Maintain “distance” from Social Media challenges during the Covid Lockdown
While people are holed up in their homes during the lockdown across the world, a new wave of social media challenges which aims to keep you busy & virtually engaged has surfaced recently. At first, it might seem innocuous to share your stylish photographs wrapped in a traditional Indian attire called the Saree or your favourite gown for that long-due party. But then there is a whole lot of nefarious activities feeding on these so-called “challenges” to disrupt your identity and scar your social lives forever.
So, this is the Modus Operandi for a potential attack on your privacy when you respond to social media challenges such as Saree or the Quarantine Pillow Challenge.
Step 1: Posting a challenge post (like the one below) with a sharp high-resolution picture of yours:
Nominated by <>
This is purely for fun and I tagged those who have a love for ethnic clothing😊 If I didn’t tag u, plz don’t be offended, I tried to pick people who I thought would play along, and still post a picture of yourself and who haven’t completed the challenge already. India is blessed to have so many saree varieties!All too often woman find it easier to criticize each other instead of building each other up, with all the negativity going around, let’s do something positive!! Bcz u r beautiful😘
Upload 1pic of yourself.. ONLY u!! Then tag more women to do the same.
Step 2: Tagging your friends who would continue this string of challenge further.
Step 3: This is where the attacker starts abusing your photograph using a commonly available AI tool called the “DeepNude”, an application which allows users to virtually “undress” women using artificial intelligence. The DeepNude can easily transform the social media pics into an embarrassing fake nude picture, which can end up in pornographic sites, blackmailer files & pretty much on the internet forever.
What is DeepNude & why it is dangerous?
When DeepNude first appeared in 2019, articles in The Washington Post, Vice and other media showed how the app could be used to take a photo of a clothed woman and transform that into a nude image, sparking outrage and renewed debate over nonconsensual pornography. DeepNude offered a free version of the application as well as a paid version, and was the latest in a trend of “deepfake” technology that can be used to deceive or manipulate. Although the app was shut down, critics expressed concern that some versions of the software remained available and would be abused.
Some news articles talking about it recently – https://www.thehindu.com/news/national/law-enforcers-worried-as-deep-nude-makes-a-return/article31334415.ece
Still there are many variations of the app available online for immediate use. Our team investigated the feasibility of this attack vector & found out the ease of execution to be very simple & high. One quick online search revealed a lot of sites allowing such “X-ray” transformation of uploaded images for free. There are downloaded apps available on torrent sites which could be extremely dangerous too.
When we tested the online services in our lab, we were shocked by the output generation. Even for a dummy mannequin image (sourced from Wikipedia, see below), the photos were generated in less than 10 minutes with obscene level of detailing.

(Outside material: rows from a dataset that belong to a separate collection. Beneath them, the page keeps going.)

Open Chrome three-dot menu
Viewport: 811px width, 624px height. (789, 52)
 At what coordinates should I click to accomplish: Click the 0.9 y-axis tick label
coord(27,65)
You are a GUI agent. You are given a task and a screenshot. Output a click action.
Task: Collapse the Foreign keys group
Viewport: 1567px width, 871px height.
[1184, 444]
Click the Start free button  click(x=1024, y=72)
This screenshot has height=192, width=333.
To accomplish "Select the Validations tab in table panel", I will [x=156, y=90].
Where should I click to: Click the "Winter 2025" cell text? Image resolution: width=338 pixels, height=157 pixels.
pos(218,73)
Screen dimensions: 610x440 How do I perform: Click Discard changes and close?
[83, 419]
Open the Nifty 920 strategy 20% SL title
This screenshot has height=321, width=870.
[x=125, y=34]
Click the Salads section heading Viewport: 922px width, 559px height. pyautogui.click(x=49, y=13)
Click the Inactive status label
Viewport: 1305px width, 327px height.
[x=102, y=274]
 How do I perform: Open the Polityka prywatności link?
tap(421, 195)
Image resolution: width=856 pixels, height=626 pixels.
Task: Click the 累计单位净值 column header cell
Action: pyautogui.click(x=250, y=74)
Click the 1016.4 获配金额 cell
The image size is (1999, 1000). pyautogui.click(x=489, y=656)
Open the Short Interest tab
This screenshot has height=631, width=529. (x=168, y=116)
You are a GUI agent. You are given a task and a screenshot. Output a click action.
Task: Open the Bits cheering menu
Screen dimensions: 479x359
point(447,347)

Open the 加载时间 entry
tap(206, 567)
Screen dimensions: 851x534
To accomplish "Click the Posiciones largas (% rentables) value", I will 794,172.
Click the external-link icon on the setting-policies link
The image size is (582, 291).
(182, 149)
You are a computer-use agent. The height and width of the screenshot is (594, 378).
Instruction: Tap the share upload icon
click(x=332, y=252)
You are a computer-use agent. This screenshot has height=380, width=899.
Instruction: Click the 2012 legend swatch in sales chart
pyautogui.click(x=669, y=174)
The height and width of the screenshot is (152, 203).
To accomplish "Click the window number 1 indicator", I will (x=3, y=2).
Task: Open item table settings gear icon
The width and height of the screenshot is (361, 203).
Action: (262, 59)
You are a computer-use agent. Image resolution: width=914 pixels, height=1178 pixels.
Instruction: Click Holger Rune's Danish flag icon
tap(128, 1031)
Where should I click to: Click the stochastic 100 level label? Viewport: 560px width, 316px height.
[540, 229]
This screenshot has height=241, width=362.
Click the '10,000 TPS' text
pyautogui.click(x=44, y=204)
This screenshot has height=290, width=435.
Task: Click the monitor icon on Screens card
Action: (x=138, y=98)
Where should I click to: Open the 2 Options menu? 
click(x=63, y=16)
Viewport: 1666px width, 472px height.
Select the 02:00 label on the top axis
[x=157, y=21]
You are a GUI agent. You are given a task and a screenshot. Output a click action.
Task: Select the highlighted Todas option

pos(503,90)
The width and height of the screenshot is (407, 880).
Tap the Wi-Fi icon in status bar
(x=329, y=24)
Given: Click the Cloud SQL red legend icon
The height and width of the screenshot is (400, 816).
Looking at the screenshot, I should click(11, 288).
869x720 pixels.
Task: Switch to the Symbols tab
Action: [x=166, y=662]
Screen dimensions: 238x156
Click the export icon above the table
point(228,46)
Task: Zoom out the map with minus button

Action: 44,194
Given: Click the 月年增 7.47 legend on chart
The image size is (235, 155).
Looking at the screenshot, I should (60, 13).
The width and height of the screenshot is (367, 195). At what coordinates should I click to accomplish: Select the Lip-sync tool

You could only imaging the extent to which such derogatory software could go when applied to real-life images of thousands of people who upload high-resolution pictures of theirs on social media and other searchable online platforms.
How to protect yourself from such attacks?
The best thing would be to avoid uploading any pictures, anywhere, which could be potentially misused. However, if you or somebody you know have already done so or cannot keep away from such challenges, this is what you could do to “reduce” the chances of getting hurt.
- Restrict the privacy settings of your Facebook posts to “Friends Only” & regularly sanitise your list of friends to avoid surprises.
- Avoid tagging anyone else directly on the post, so that it doesn’t become available to “Friends of friends”
- Avoid sharing high-resolution pictures at all times.
- Do not put any pictures with other personal details of your family, employer, address or any other information which could be used to blackmail you or others
- Opt for side-view, cropped pictures to make these AI-driven software ineffective in generating fake images, which are more effective in full-frame shots.
- After the challenge days are over, you could also change the privacy setting of the post to “Only me” on Facebook or remove the post altogether on other platforms.
- DO NOT upload pictures on any contest sites, groups or pages where you have no control on the use of images.
- DO NOT respond to any online extortion threat emails asking for money. These are always spam & dangerous messages.
- Avoid uploading pictures of minors & children with personal details, at all times.
And lastly, DO NOT try testing this “DeepNude” feature online or on any app, as it may lead to other kind of attacks on your privacy & even infect your system with malware. DO NOT upload any picture to any such sites claiming to have this kind of technology. Beware, you could be attacked in different ways when it comes to privacy.
Not every challenge is worth your time & cost of privacy. Maintain the “Distance”.